» **What you have to do**: Nothing but the lines from the first line of the material below through the line that holds "You are a GUI" should be set down, exactly and with pictures left out.

........

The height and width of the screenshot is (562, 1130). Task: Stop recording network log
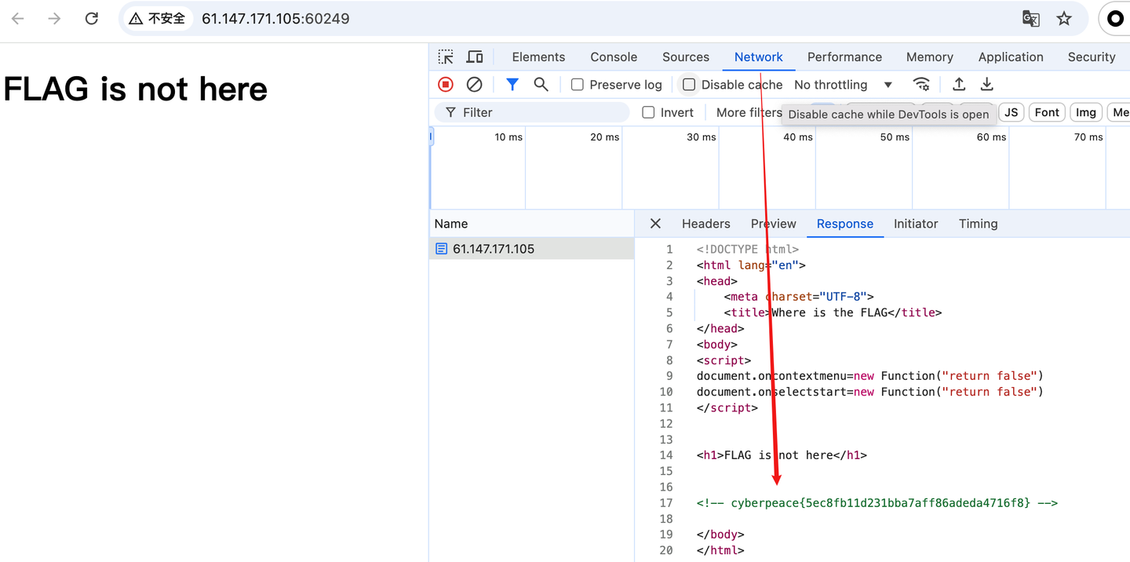[x=446, y=85]
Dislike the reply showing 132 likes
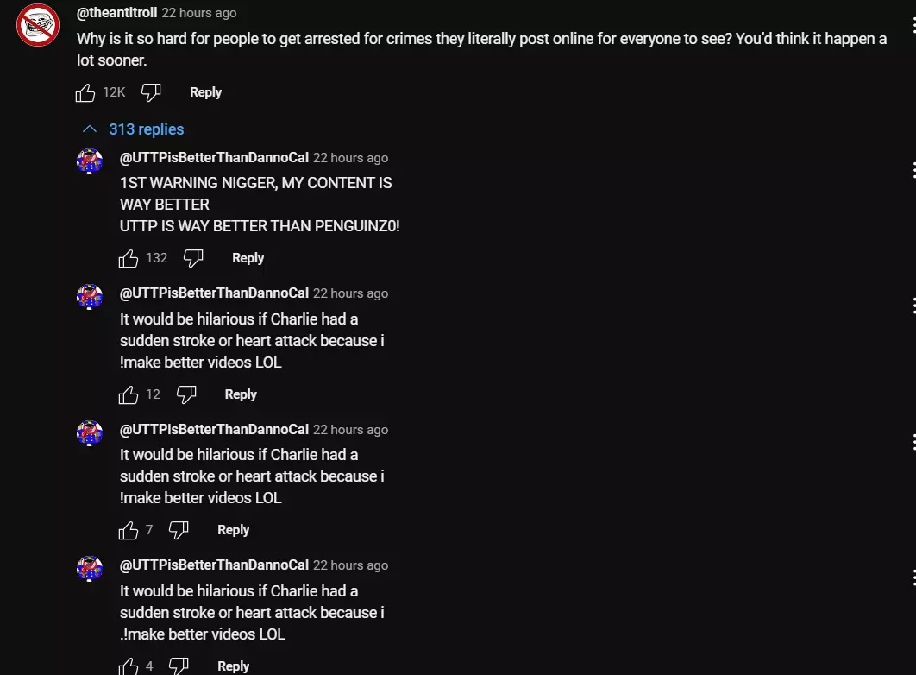 193,258
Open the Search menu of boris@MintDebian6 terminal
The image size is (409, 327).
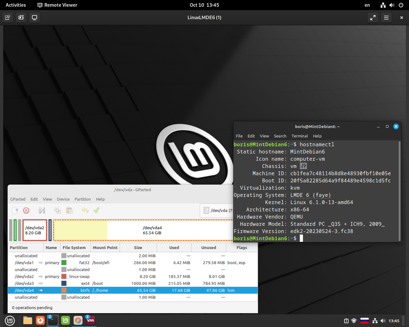coord(280,136)
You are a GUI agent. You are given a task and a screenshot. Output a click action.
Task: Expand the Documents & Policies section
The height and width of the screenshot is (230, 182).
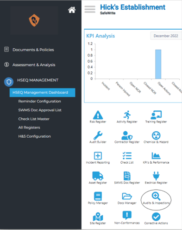(33, 50)
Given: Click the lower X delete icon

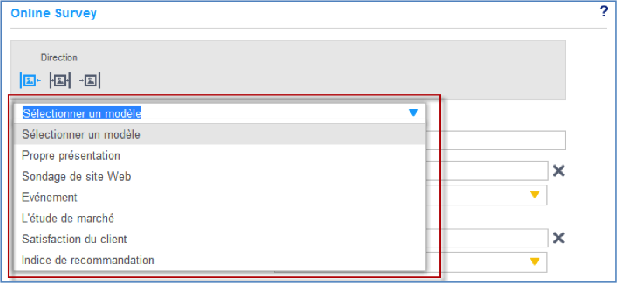Looking at the screenshot, I should tap(559, 238).

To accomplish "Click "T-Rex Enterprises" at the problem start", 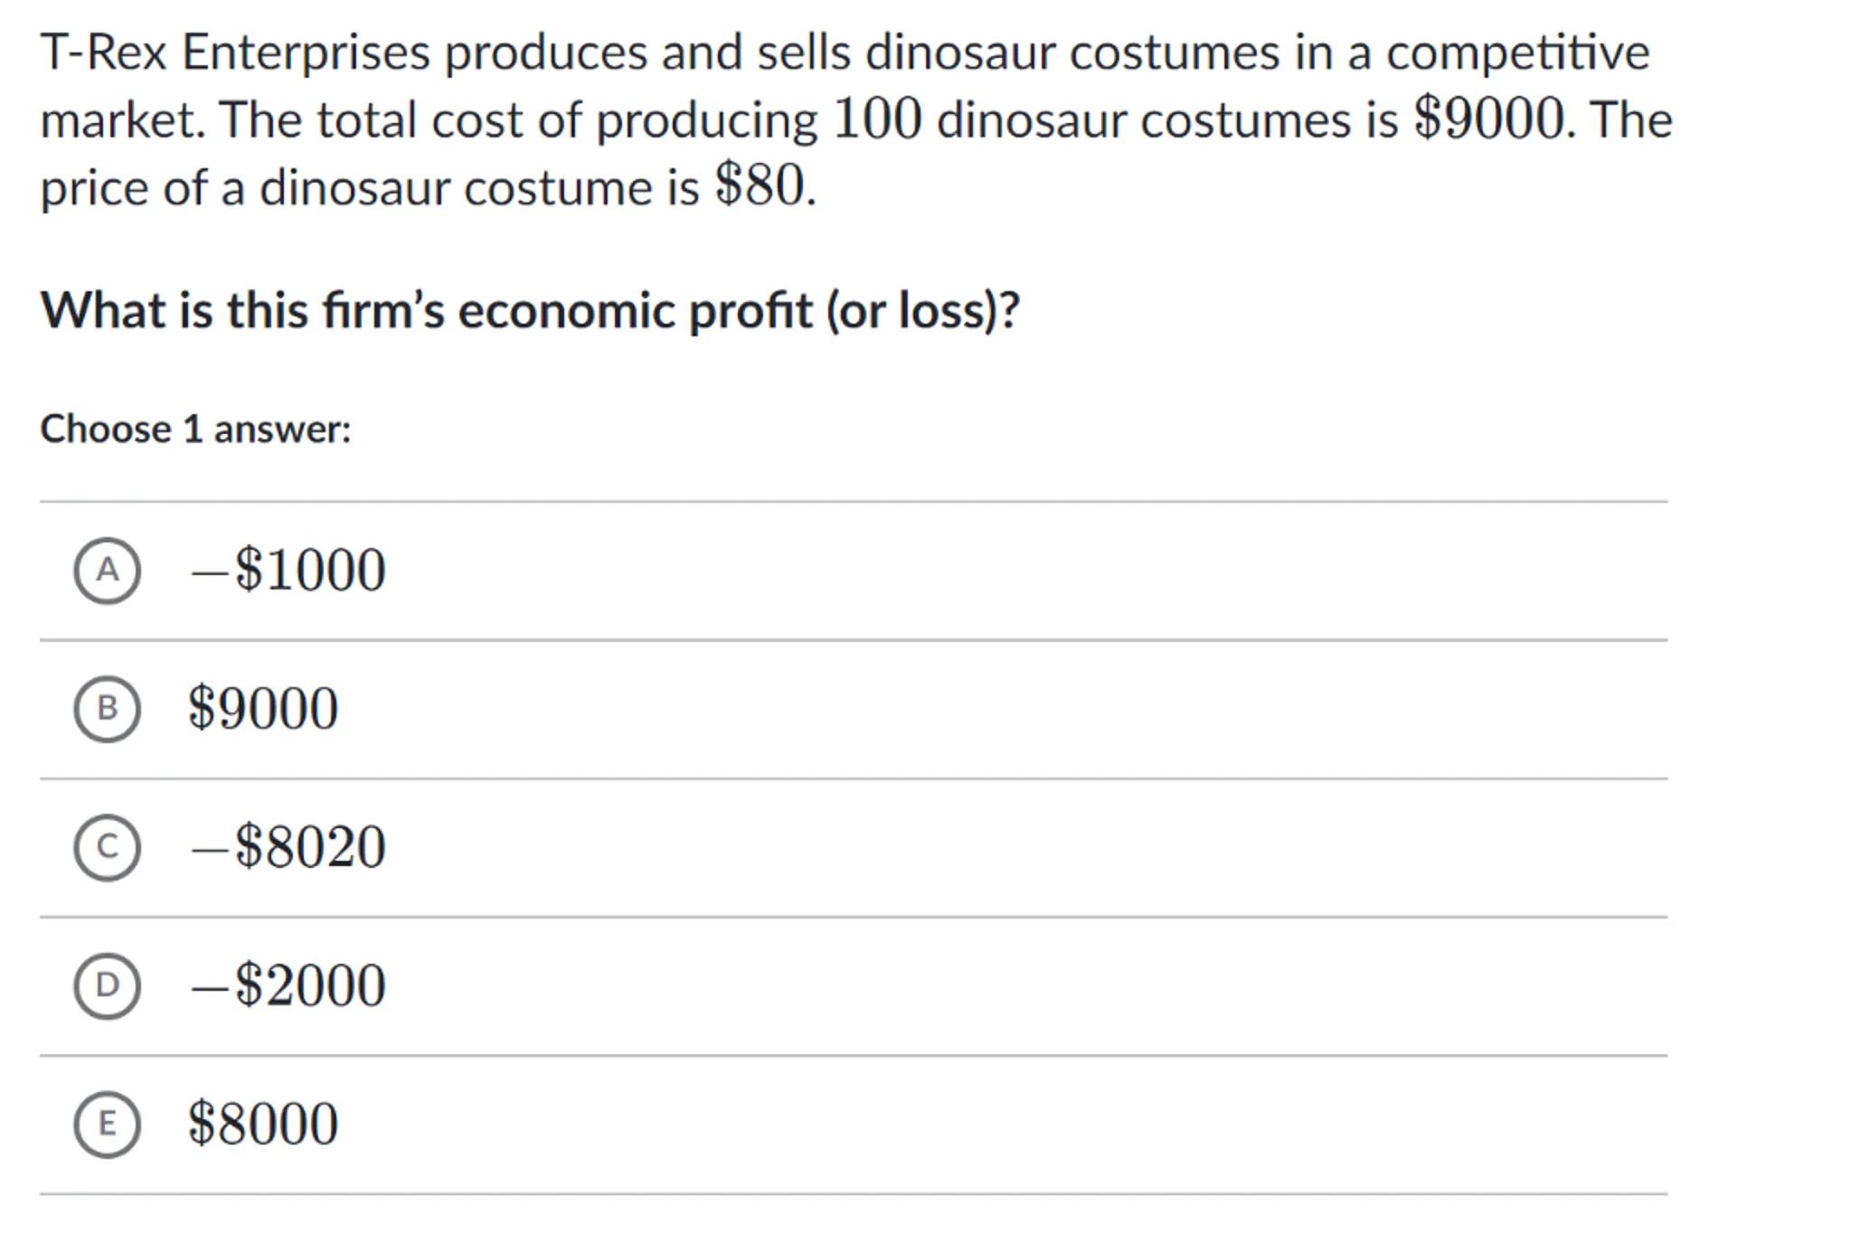I will 235,52.
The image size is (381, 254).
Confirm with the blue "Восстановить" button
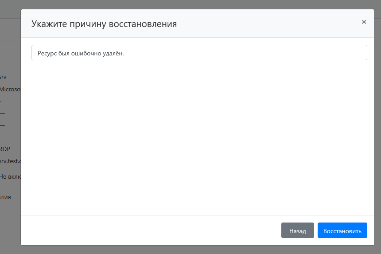pyautogui.click(x=342, y=231)
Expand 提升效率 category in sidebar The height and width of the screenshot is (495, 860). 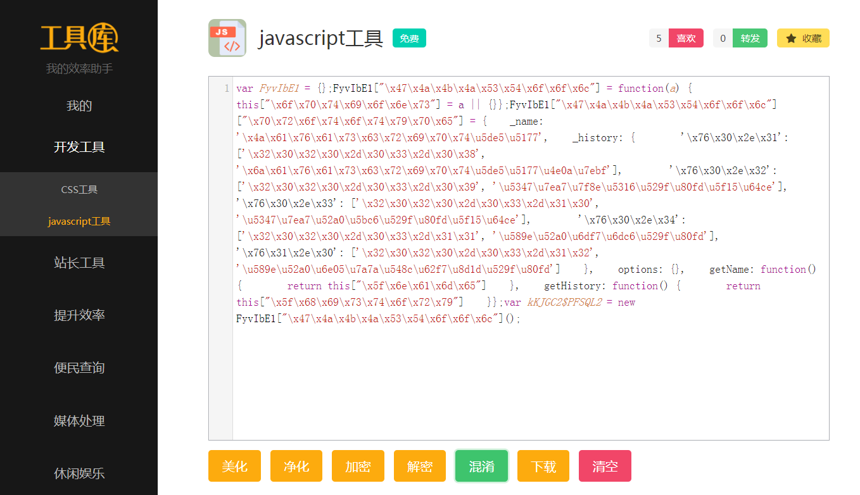click(x=79, y=315)
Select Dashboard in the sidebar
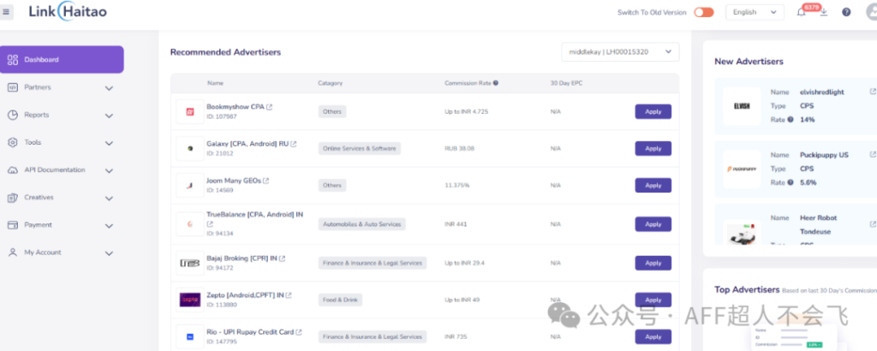 point(62,60)
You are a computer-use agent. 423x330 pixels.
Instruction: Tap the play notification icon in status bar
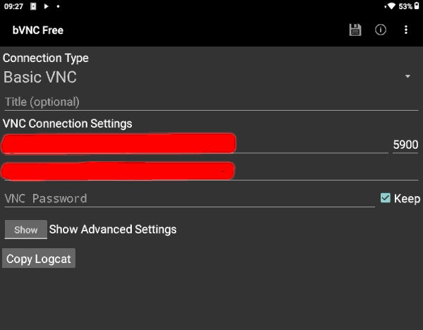(46, 6)
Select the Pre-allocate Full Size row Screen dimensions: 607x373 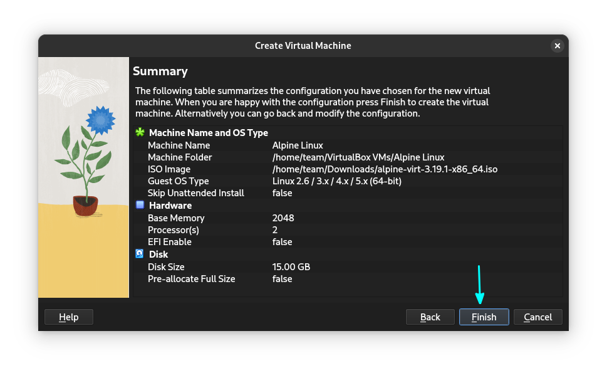click(x=191, y=278)
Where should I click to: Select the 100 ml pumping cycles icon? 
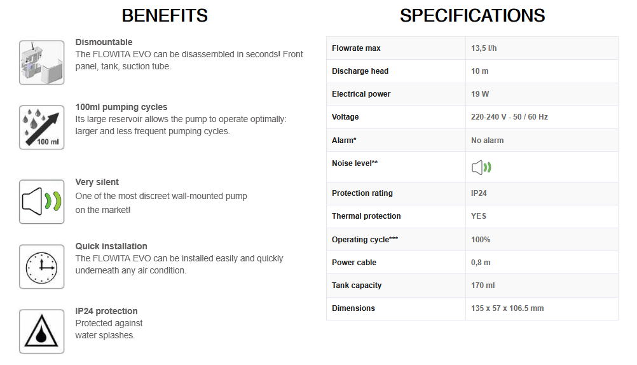(x=41, y=127)
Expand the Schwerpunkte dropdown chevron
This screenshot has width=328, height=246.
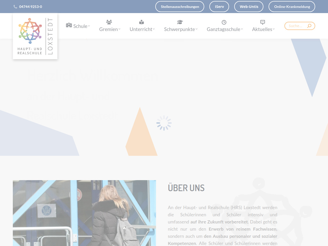click(x=197, y=29)
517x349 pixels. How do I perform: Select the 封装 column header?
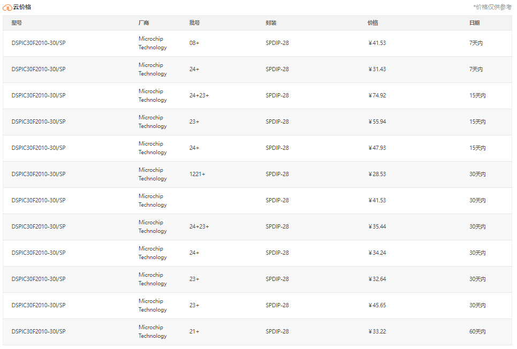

........

» **Task output**:
The height and width of the screenshot is (562, 1130). Task: Stop recording network log
[x=446, y=85]
Dislike the reply showing 132 likes
 193,258
Open the Search menu of boris@MintDebian6 terminal
The image size is (409, 327).
coord(280,136)
You are a GUI agent. You are given a task and a screenshot. Output a click action.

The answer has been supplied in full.